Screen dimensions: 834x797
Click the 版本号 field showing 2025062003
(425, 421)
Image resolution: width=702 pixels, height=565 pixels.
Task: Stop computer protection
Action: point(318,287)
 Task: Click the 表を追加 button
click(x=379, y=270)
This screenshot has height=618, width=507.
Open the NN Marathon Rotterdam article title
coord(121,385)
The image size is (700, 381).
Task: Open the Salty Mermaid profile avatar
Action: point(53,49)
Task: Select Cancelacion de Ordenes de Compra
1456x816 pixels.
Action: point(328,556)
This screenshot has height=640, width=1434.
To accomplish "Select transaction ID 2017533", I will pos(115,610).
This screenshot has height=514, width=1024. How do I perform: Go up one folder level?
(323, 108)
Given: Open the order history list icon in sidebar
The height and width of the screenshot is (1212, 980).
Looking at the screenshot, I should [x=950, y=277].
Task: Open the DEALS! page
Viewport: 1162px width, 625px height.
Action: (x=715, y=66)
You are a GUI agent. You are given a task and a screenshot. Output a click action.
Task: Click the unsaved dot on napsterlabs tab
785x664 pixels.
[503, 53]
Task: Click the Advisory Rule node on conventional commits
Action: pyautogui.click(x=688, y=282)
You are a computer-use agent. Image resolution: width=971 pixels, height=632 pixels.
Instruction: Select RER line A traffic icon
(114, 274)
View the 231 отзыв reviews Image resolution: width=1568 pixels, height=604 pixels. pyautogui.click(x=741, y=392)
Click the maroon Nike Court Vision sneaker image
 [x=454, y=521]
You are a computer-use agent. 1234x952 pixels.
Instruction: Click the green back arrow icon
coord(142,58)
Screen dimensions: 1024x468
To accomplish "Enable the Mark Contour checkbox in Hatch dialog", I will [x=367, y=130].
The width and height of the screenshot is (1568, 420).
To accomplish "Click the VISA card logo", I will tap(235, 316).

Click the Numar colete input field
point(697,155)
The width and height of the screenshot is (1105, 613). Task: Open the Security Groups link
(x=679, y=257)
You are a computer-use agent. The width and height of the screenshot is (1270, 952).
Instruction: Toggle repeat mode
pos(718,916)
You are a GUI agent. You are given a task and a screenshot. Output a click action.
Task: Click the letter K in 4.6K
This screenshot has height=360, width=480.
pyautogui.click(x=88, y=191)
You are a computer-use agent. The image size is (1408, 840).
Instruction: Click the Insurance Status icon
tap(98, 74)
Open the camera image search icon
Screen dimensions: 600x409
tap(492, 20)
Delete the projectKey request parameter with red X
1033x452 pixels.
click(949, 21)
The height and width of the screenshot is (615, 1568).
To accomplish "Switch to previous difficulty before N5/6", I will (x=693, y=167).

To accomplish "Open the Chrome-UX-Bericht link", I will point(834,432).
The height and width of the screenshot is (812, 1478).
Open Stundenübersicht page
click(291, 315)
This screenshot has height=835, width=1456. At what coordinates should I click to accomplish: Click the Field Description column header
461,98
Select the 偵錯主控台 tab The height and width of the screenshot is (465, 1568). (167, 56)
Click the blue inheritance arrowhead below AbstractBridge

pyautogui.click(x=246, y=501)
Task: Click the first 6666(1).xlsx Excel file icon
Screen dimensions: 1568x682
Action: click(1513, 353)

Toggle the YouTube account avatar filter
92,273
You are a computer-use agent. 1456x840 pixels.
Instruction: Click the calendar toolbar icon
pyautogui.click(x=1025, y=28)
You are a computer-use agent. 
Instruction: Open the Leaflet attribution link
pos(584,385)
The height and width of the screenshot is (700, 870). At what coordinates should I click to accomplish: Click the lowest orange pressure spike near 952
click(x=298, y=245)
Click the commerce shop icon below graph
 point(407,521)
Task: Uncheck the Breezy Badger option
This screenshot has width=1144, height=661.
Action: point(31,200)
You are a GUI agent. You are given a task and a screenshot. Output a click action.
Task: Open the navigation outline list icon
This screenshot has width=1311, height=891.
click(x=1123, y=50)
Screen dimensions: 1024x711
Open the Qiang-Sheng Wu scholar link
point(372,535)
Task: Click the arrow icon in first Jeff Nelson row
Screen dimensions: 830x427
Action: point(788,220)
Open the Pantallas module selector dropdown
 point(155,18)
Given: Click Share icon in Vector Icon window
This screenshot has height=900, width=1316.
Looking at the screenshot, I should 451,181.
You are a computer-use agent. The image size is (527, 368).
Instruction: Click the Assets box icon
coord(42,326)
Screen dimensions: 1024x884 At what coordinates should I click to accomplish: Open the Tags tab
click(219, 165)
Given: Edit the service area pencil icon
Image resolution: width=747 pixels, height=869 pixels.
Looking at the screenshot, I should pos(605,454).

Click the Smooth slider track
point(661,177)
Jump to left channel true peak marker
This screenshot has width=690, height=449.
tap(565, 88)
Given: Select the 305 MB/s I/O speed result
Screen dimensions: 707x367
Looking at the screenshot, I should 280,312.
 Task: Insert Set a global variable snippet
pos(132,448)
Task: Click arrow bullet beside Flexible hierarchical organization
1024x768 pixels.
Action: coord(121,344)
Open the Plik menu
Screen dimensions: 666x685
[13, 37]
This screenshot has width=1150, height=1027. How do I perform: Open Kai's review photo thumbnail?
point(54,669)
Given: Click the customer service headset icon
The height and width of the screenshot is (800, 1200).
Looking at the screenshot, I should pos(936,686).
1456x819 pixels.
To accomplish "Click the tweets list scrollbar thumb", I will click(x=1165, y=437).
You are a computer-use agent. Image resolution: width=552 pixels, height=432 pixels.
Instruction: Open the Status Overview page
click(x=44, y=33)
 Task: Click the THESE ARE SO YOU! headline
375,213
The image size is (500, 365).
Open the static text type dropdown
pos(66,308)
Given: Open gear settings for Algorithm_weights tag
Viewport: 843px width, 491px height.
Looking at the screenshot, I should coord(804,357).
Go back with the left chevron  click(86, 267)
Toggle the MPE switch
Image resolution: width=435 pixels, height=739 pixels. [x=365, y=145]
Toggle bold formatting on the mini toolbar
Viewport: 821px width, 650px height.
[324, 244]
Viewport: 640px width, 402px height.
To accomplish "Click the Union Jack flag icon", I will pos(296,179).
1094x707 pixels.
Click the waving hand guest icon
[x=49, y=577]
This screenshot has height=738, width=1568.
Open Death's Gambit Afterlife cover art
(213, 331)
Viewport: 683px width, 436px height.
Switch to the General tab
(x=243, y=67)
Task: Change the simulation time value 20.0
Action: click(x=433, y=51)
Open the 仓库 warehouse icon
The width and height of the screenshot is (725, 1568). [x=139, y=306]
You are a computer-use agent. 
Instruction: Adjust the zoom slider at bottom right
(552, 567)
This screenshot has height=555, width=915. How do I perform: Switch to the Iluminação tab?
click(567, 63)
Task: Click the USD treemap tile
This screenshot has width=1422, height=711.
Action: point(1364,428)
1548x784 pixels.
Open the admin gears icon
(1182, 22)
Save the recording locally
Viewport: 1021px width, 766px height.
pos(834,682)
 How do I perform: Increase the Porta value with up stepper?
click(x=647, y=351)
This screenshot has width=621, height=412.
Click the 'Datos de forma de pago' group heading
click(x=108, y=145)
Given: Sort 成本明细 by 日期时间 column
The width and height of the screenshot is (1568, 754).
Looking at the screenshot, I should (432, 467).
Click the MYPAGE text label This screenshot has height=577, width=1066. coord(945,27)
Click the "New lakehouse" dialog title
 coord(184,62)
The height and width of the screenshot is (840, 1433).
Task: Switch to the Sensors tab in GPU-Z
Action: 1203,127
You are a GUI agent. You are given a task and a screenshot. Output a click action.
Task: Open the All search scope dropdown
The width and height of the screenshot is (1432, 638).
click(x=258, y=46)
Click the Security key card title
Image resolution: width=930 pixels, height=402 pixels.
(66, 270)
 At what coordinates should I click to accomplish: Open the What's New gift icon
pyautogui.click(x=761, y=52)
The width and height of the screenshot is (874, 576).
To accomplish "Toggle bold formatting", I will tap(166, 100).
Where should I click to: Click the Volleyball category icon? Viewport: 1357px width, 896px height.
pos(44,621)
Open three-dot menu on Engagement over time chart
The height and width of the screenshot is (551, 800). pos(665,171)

────────

> _Task directions_
Rewrite the lines above as a numbered list, starting at the line that contains "Task: Open the DEALS! page" and ending with the line that contains "pyautogui.click(x=88, y=191)". Omit any blank lines.

> _Output below_
1. Task: Open the DEALS! page
2. Viewport: 1162px width, 625px height.
3. Action: (x=715, y=66)
4. You are a GUI agent. You are given a task and a screenshot. Output a click action.
5. Task: Click the unsaved dot on napsterlabs tab
6. 785x664 pixels.
7. [503, 53]
8. Task: Click the Advisory Rule node on conventional commits
9. Action: pyautogui.click(x=688, y=282)
10. You are a computer-use agent. Image resolution: width=971 pixels, height=632 pixels.
11. Instruction: Select RER line A traffic icon
12. (114, 274)
13. View the 231 отзыв reviews Image resolution: width=1568 pixels, height=604 pixels. pyautogui.click(x=741, y=392)
14. Click the maroon Nike Court Vision sneaker image
15.  [x=454, y=521]
16. You are a computer-use agent. 1234x952 pixels.
17. Instruction: Click the green back arrow icon
18. coord(142,58)
19. Screen dimensions: 1024x468
20. To accomplish "Enable the Mark Contour checkbox in Hatch dialog", I will [x=367, y=130].
21. The width and height of the screenshot is (1568, 420).
22. To accomplish "Click the VISA card logo", I will tap(235, 316).
23. Click the Numar colete input field
24. point(697,155)
25. The width and height of the screenshot is (1105, 613). Task: Open the Security Groups link
26. (x=679, y=257)
27. You are a computer-use agent. The width and height of the screenshot is (1270, 952).
28. Instruction: Toggle repeat mode
29. pos(718,916)
30. You are a GUI agent. You are given a task and a screenshot. Output a click action.
31. Task: Click the letter K in 4.6K
32. This screenshot has height=360, width=480.
33. pyautogui.click(x=88, y=191)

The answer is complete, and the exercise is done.